§ **EXCERPT PROVIDED**
——
Have you ever heard the expression "great bodies are made in the kitchen, not the gym"? There's definitely an element of truth to this, because no matter how hard you work out, it takes a good diet to uncover those toned muscles and give you the silhouette you're after. Here at Health & Fitness Together, we teach our clients how to follow a "low GL" diet. When combined with the right exercise programme, it gets amazing results every single time.
What Is a Low GL Diet, and How Does It Work?
"GL" stands for glycemic load, which is simply a measurement of how a particular food or meal will impact your blood sugar levels. It's based on the amount of carbohydrates (sugar and starch) in foods, and how they impact the body. When you consume carbohydrates, they are digested and broken down into glucose. This makes its way into your blood stream to be used as energy. Any excess glucose you don't burn off through normal bodily functions or exercise is then stored away as fat.
High GL foods will have a greater effect on your blood sugar, because they release more glucose. This is fine if you're about to work out or you have a very physically demanding job. But for the vast majority of people, it's better to focus on eating low GL foods and keeping your blood sugar levels balanced. The average Western diet contains far too many high GL foods, which has led to an epidemic of weight gain and medical issues like diabetes. So we teach our clients how to follow a low GL diet and maintain balanced blood sugar levels, which makes for better health and more effective weight loss.
——
§ **GIVEN RECORDS**
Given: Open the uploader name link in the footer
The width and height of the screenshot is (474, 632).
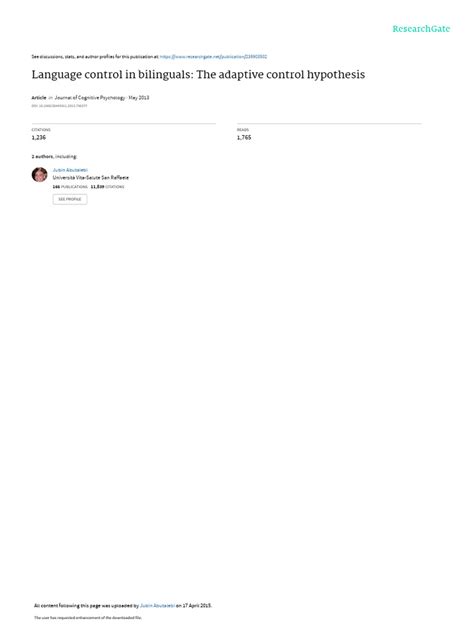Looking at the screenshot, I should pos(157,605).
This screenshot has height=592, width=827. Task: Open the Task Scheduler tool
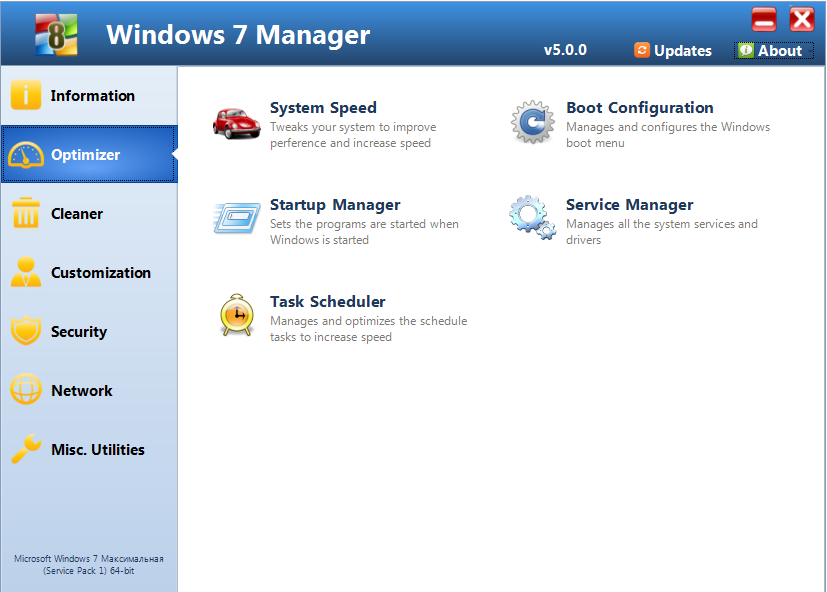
——
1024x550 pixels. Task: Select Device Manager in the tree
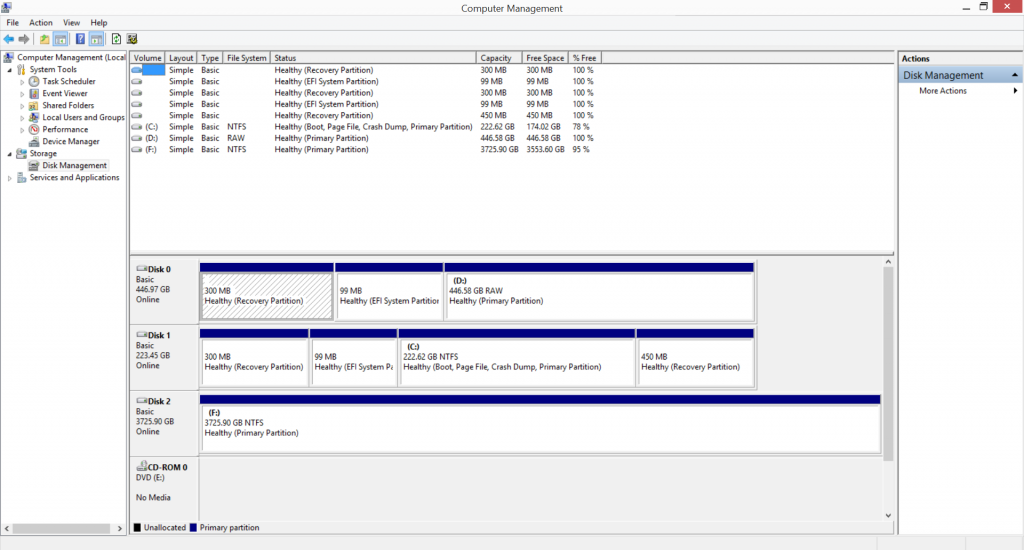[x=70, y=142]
——
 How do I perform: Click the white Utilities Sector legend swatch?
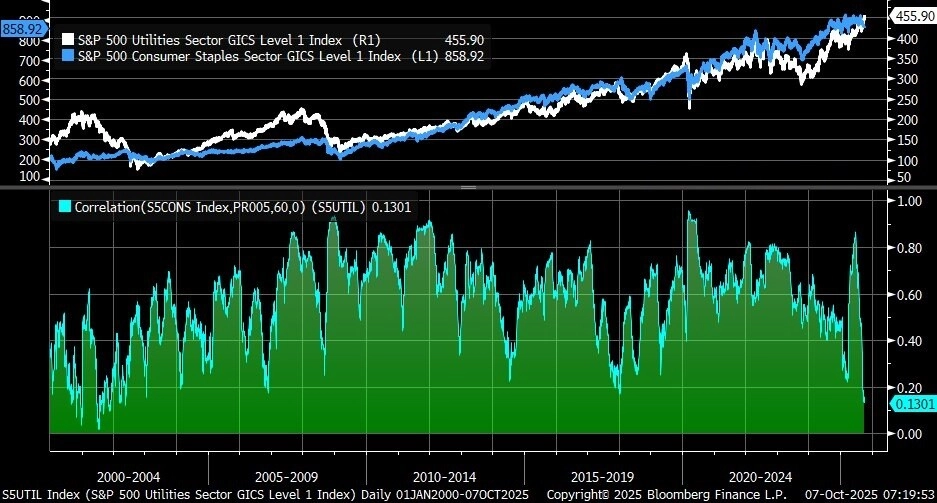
——
§ **WORK REQUEST**
Pick up the article on the low GL diet after its final sentence and write the next few paragraphs in the same voice.

§ **TASK ANSWER**
How to Do It
So now that you know what a low GL diet is all about, here are a few ways to reduce the glycemic load of the meals you eat:
- When it comes to starchy foods like bread, pasta, rice and potatoes, keep your portion sizes small.
- Instead, opt for more low GL fruit and veggies with your meals. Cook the veggies for the minimum amount of time, or as close to raw as possible for the dish you're preparing.
- Pulses and legumes have a low glycemic load and plenty of fibre, so include peas, beans and lentils in place of rice or pasta.
- Make sure to include a healthy source of protein such as lean meat, fish, poultry, eggs or low-fat dairy with every meal.
- You can further reduce the glycemic load of your meals by adding acidic condiments like vinegar, lemon juice or pickles, or by adding a small amount of healthy fat like olive oil, parmesan cheese or low-fat cream.
- Choose healthy snacks like nuts, seeds, dried fruit or a little dark chocolate rather than sweets, crisps, cakes and biscuits made from sugar and refined flour. Try to pair carbohydrates with some protein whenever possible (e.g. have a few almonds with your apple rather than just eating the fruit by itself).